There’s also some reason to think that interventions like this, in certain circumstances, could do harm. In a wonderful paper, evocatively titled “When Going Along Gets You Nowhere and the Upside of Conflict Behaviors,” the psychologists Mina Cikara and Elizabeth Levy Paluck argued that promoting cooperation and avoiding social conflict can backfire — and promoting conflict between groups can, on occasion, bring positive change. The authors write, citing this study:

For example, an intervention, in which low-power groups (i.e., Mexican immigrants, Palestinians) were able to voice their grievances to the high-power group (i.e., White Americans, Israelis), and in which the high-power group had to take their low-power perspective, resulted in more positive regard between the groups compared to when grievances were not voiced or heard.

It seems plausible to me that Twitter could serve a purpose like that. From its very inception in the late 2000s, Twitter was massively appealing to journalists and had a disproportionately large and influential black community. This happened, probably not coincidentally, after a large “white flight” of wealthier white users from MySpace to Facebook. And it pushed white journalists into contact with black voices in a way that they (we) hadn’t been before. It was a more even playing field, where a group with less power had the same claim to a voice as a group with more power. If we should expect that forcing high-power groups to hear the perspectives of low-power groups promotes tolerance, on net, then maybe we should expect that on Twitter too.
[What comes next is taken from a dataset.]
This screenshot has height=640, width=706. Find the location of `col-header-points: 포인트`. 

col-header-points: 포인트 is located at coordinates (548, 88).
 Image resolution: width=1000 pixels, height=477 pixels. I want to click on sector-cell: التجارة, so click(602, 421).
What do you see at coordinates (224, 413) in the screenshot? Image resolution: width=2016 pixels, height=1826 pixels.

That’s not to say Twitter is perfect; using it makes me wildly unhappy much of the time. But it does make me wonder if the Weiss/Peyser hypothesis, that Twitter prevents us from listening to each other and we should really just try to get along as people outside it, is right. And if we’re not sure that hypothesis is right, then asking that people bear significant personal costs to reach out and befriend their political enemies starts to make less sense. That goes not just for takesters but for politicians like Barack Obama, who often emphasize the value of civil discussion and collaboration ahead of heated disagreement and confrontation. We need both.
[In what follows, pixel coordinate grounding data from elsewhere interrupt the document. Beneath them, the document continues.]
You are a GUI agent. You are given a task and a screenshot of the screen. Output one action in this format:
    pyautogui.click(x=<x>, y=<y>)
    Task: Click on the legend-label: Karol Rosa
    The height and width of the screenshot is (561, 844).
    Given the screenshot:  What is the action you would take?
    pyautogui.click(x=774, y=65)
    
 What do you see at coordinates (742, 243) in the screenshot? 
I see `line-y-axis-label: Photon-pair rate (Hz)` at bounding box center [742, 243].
We have a tendency, as a culture, to equate morality with bearing a heavy burden. Actually running and operating an orphanage and taking care of orphans day to day looks more saintly than funding 15 orphanages while living in a mansion does. And this kind of reasoning makes for effective, click-friendly articles. “Befriend people you disagree with” seems like the kind of thing you should do but is something you probably resist doing for one reason or another (it’s hard, it’s unpleasant, etc.). That tension, between duty and revulsion, has the makings of good content.

But I don’t think it makes for good moral reasoning. If you want to heal America, donate to and vote for candidates you think can do that. Give cash to poor people in the US, or people working to reduce prejudice. Do what you feel you can. But don’t let anyone guilt you into befriending people you don’t actually want to befriend. Don’t force yourself to listen to people spouting hate against you and your family in the name of civil comity. Life is too short, and the costs are real.